— Помогай, Айна! — позвала Лена девушку-эстонку.
Вдвоем они с трудом посадили краснофлотца на землю.
— В тыл его, в госпиталь, — сказала Лена и потащила моряка за собой из окопа.
— Никуда я не пойду отсюда! — хрипел моряк, захлебываясь кровью. — Драться буду…
В соседнем окопе вели огонь артисты, как окрестили моряки бригаду художественной самодеятельности 46-го стрелкового полка. К ним подошел полковник Ключников.
— Хороший концерт вы даете фашистам, — похвалил он.
Перед окопом трижды подряд шлепнулись мины. Комья земли накрыли артистов. По каскам, точно горох, застучали мелкие осколки.
— Отныне мы будем называться артистами театра… военных действий, — невесело пошутил Василевский.
Батарейцы идут на прорыв
После проводов командира батареи Карпенко расставил в наиболее опасных местах часовых. Больше всего он опасался за перешеек. Кто знает, не попытаются ли немцы ночью выбросить через пролив новый десант. Пришлось половину личного состава держать в охранении. Остальные отдыхали не раздеваясь. Сам Карпенко не спал уже двое суток. Пошатываясь от усталости, он ходил по постам, боясь остановиться и заснуть. Он понимал, что после ухода Букоткина за батарею отвечает он, комиссар: Мельниченко молод и неопытен. Да и до сна ли, когда фашисты рядом — отголоски ночного боя у Ориссарской дамбы доносились до батареи.

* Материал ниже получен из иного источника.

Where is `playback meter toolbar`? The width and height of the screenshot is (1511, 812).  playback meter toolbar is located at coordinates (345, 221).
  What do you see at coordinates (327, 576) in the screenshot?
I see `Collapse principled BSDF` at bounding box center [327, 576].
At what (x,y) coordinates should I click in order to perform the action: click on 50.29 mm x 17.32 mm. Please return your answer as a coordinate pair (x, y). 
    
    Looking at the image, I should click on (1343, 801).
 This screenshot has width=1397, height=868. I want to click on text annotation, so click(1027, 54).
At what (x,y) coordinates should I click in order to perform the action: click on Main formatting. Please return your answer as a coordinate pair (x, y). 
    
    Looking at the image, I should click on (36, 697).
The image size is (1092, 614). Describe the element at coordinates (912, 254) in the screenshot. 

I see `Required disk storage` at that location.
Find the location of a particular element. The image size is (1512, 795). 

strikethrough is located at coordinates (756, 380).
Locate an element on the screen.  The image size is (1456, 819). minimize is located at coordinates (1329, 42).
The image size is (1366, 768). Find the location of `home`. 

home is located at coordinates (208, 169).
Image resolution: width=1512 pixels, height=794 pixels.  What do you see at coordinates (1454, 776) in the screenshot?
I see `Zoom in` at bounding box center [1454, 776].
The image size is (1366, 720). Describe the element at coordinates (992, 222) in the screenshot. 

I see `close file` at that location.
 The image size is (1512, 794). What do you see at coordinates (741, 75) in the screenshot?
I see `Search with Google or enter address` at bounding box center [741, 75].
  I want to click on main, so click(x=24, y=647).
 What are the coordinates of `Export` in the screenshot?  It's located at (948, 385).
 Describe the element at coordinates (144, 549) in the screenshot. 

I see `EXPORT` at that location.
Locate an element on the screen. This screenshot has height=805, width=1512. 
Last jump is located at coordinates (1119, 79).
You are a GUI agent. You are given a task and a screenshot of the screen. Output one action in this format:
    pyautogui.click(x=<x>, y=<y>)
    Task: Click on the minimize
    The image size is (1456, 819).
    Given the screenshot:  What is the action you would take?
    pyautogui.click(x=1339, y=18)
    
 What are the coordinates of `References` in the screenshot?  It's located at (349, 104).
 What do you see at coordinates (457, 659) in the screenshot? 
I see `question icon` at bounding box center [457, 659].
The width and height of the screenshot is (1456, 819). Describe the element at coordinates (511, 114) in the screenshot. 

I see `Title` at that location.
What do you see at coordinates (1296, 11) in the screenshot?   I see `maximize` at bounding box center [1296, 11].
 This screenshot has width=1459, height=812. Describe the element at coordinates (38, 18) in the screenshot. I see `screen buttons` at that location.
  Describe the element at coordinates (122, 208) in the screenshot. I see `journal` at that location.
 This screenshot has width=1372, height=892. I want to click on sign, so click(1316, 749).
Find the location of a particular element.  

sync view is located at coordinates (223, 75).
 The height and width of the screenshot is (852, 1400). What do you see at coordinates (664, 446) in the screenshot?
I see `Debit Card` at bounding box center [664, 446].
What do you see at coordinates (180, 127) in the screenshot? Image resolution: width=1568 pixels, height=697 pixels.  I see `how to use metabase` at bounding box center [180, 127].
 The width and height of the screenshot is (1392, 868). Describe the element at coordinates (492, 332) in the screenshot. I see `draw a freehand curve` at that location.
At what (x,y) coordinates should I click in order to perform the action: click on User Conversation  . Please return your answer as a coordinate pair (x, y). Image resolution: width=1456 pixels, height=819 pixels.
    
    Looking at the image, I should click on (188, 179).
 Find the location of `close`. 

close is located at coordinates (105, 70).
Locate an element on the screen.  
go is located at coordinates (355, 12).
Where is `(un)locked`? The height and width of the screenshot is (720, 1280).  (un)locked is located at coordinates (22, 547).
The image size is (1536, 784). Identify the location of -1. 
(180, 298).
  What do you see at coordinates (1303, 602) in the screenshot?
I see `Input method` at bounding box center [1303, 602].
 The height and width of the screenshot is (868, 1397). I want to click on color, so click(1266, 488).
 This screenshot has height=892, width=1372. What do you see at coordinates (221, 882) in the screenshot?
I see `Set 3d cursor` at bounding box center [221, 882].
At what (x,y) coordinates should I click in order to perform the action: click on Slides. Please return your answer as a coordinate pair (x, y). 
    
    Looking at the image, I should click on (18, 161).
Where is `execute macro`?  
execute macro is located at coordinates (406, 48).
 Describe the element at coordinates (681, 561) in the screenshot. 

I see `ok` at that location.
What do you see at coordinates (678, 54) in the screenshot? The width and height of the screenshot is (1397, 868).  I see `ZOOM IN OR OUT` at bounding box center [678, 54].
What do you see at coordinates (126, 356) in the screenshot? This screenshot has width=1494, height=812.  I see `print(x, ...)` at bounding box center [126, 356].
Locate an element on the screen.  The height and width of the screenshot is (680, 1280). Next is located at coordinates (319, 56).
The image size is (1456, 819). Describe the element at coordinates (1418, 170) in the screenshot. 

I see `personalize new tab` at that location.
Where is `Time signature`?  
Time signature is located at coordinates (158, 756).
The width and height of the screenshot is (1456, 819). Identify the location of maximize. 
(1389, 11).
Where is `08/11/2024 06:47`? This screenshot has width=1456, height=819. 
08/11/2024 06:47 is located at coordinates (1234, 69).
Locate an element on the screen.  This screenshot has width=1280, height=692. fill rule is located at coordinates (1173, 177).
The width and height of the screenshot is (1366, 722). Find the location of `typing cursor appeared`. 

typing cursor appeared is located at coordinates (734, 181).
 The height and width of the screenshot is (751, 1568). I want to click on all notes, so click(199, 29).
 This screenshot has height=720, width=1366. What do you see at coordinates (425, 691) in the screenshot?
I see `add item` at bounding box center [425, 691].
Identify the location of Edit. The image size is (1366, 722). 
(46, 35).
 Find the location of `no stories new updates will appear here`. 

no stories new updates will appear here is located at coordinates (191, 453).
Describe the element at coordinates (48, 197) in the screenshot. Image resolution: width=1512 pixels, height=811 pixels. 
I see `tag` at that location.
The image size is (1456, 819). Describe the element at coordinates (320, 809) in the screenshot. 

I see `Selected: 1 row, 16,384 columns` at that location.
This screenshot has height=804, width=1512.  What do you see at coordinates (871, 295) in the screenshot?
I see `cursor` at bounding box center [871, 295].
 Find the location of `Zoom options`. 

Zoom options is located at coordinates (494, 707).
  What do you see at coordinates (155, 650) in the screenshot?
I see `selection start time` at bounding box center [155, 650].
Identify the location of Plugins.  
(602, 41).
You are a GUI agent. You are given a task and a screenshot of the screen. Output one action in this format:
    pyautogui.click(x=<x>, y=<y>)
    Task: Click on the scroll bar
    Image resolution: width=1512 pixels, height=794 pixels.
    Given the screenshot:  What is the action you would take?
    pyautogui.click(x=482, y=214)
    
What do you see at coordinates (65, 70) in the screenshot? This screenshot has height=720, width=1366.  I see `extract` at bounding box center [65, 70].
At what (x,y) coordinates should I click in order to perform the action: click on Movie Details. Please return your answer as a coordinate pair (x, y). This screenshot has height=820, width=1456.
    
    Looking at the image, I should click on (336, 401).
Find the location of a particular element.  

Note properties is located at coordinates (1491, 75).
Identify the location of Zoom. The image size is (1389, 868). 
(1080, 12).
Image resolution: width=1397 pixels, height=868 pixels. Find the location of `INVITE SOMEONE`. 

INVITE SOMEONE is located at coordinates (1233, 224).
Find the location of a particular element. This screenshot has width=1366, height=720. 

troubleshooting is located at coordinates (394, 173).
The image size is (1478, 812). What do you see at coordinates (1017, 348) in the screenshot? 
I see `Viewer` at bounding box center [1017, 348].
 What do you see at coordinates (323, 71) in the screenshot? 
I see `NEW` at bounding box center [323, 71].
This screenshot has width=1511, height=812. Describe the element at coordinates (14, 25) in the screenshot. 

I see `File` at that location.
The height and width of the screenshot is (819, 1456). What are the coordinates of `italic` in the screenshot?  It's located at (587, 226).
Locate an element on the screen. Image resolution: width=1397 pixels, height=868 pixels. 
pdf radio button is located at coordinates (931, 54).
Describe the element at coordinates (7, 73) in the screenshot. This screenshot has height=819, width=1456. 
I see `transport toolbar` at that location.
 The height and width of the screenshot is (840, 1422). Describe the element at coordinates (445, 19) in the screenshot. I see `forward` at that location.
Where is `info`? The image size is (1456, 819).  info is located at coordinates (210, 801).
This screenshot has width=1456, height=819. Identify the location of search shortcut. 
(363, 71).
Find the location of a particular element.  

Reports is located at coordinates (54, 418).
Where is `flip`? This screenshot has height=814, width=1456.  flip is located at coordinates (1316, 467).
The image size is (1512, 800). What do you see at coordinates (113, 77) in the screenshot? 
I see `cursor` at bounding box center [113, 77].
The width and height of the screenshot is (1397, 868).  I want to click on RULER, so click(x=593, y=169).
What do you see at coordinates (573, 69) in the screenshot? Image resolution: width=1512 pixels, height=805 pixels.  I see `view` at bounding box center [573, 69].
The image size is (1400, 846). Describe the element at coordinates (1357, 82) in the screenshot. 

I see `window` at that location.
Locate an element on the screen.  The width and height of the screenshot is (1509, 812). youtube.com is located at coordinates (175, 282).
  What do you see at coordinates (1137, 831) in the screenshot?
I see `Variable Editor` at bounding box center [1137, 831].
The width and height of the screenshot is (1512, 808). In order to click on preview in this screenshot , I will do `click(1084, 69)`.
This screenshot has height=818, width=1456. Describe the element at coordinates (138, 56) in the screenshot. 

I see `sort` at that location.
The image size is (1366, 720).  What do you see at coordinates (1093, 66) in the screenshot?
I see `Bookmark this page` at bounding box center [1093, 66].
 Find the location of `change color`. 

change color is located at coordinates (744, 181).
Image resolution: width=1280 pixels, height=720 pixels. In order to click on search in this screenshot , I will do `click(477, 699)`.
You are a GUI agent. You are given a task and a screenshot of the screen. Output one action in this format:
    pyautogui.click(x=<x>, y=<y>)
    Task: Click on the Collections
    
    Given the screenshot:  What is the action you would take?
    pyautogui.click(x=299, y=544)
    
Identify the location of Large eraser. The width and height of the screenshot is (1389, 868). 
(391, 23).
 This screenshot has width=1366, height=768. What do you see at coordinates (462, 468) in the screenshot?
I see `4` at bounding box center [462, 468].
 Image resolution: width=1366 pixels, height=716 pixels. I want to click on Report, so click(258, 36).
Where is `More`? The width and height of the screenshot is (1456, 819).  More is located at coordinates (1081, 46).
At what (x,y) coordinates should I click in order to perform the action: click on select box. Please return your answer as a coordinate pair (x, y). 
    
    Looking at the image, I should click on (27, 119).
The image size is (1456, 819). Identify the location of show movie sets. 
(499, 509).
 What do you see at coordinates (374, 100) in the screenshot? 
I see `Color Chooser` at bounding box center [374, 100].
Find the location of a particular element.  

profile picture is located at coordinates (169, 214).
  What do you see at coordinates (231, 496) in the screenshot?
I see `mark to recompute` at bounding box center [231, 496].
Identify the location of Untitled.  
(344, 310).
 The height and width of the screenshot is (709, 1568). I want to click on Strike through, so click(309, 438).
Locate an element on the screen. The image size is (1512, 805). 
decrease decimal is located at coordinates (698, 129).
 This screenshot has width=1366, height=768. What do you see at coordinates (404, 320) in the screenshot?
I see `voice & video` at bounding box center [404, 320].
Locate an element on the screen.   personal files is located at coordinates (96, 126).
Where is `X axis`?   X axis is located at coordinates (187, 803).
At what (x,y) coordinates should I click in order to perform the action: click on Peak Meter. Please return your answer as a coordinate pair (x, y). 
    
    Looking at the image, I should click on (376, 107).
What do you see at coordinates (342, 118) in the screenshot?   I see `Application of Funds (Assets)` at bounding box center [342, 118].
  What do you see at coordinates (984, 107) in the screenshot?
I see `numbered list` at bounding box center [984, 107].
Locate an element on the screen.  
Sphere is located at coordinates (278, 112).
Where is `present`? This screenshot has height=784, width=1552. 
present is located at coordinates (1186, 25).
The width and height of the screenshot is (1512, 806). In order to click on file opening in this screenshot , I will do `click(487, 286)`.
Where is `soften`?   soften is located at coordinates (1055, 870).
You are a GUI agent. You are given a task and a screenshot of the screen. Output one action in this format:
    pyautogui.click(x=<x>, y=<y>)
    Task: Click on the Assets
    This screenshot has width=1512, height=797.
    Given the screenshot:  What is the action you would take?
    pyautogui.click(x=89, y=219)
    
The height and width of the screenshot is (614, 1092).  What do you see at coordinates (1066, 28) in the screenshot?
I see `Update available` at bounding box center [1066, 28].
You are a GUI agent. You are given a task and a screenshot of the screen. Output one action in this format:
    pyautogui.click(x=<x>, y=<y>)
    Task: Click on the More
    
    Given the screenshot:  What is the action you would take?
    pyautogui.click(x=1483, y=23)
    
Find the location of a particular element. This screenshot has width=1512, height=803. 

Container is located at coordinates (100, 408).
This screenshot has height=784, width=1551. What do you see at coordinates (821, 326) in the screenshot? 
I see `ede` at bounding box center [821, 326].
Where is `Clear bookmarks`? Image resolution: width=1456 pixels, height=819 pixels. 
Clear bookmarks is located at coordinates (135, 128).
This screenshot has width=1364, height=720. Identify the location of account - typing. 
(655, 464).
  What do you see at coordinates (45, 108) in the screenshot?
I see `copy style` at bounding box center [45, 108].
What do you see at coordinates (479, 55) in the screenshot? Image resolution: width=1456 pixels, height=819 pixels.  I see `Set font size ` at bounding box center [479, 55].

Рассвет застал Карпенко около первого орудия. С Рижского залива тянуло свежестью и прохладой. Неугомонный ветер очищал его от тумана и тревожно шуршал высохшими от пожаров листьями изуродованных деревьев. Розово-желтая полоска на востоке постепенно расширялась, расплавляя темно-синие облака. День обещал быть солнечным и теплым.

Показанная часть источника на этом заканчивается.